Visiting Hungary, Budapest
The capital city of Hungary is Budapest. Buda on the right side of the river Danube is built among hills, while Pest on the left side is built on the plain. To introduce Budapest to a tourist from abroad I would tell him some historical and geographical data about the capital of Hungary. 2000 years ago the Romans called this settlement Aquincum, that means the “city of waters” because there were and still there are a lot of water springs and medicinal baths in this region. Today Budapest is a busy metropolis with a population of 2 million people. The city is rich in historical and cultural monuments, works of art and natural beauties.
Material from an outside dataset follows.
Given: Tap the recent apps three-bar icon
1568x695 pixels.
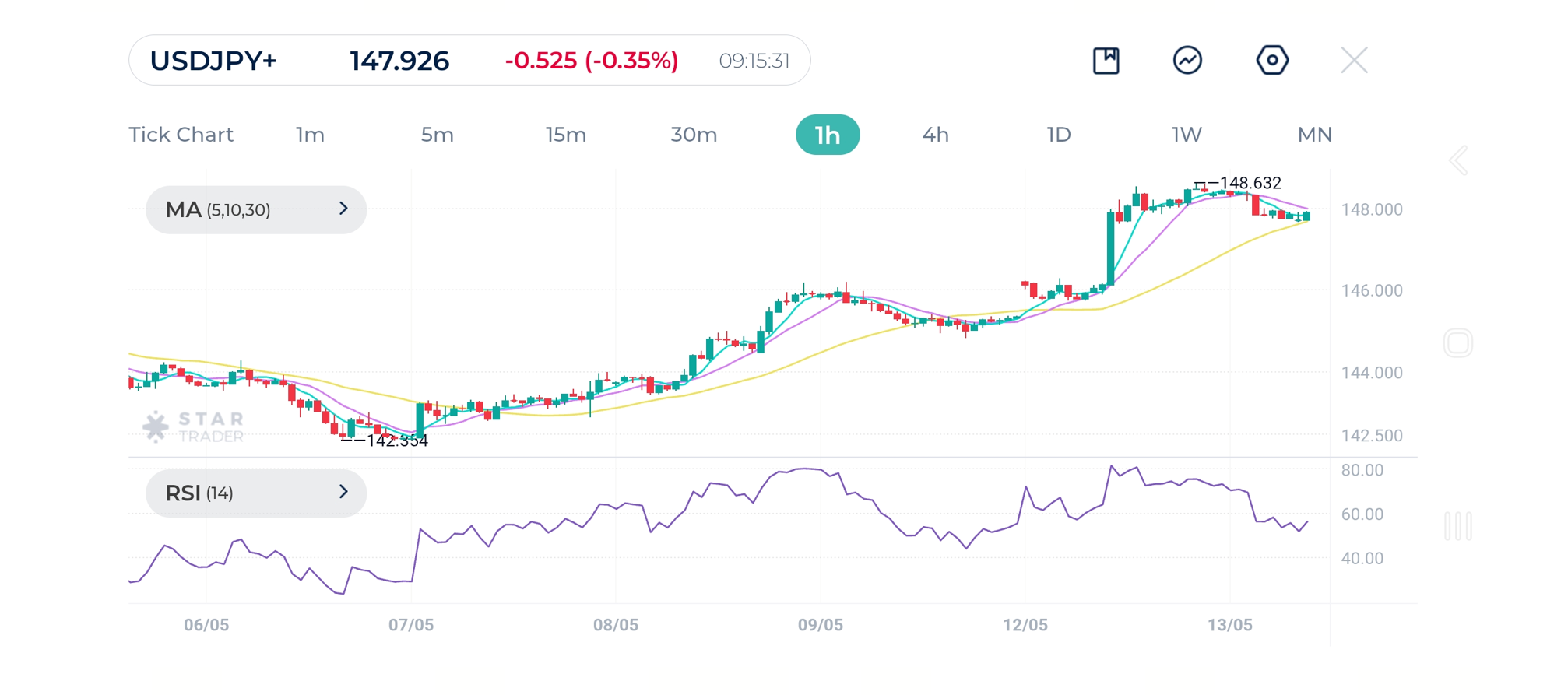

I think I would start the tour of Budapest by taking the tourist up to the Gellért Hill, because this is the best point to see the panorama of this beautiful city. Standing high above the city on the highest point of the hill is the Statue of Liberty. On the top of the hill there’s the Citadella, which was a fortress. Chain Bridge is the first permanent bridge across the river Danube. One of the tourist attractions of the city is the Castle district of Buda.
The first stop during a visit to the Castle district is usually at Matthias Church. This was the coronation church of the kings of Hungary. Behind the church is Fishermen’s Bastion. It connects Hunyadi János Street with Szentháromság square. The centre of the Castle district is the Royal Castle, the National Gallery and the National Library.
The most popular park for the people living in Budapest is the beautiful Margaret Island, which is in the middle of the Danube between Margaret Bridge and Árpád Bridge. The Parliament building is situated in the Kossuth Square, designed by Imre Steindl. It is the house of the Hungarian Government and the Parliament. One of the best-known monuments in Pest is the one in Heroes’ Square. And of course, if you are looking for the shopping district, go along Váci Street. The street leads to Vörösmarty Square, where the very famous and old Gerbaud, old coffee house and confectionary is.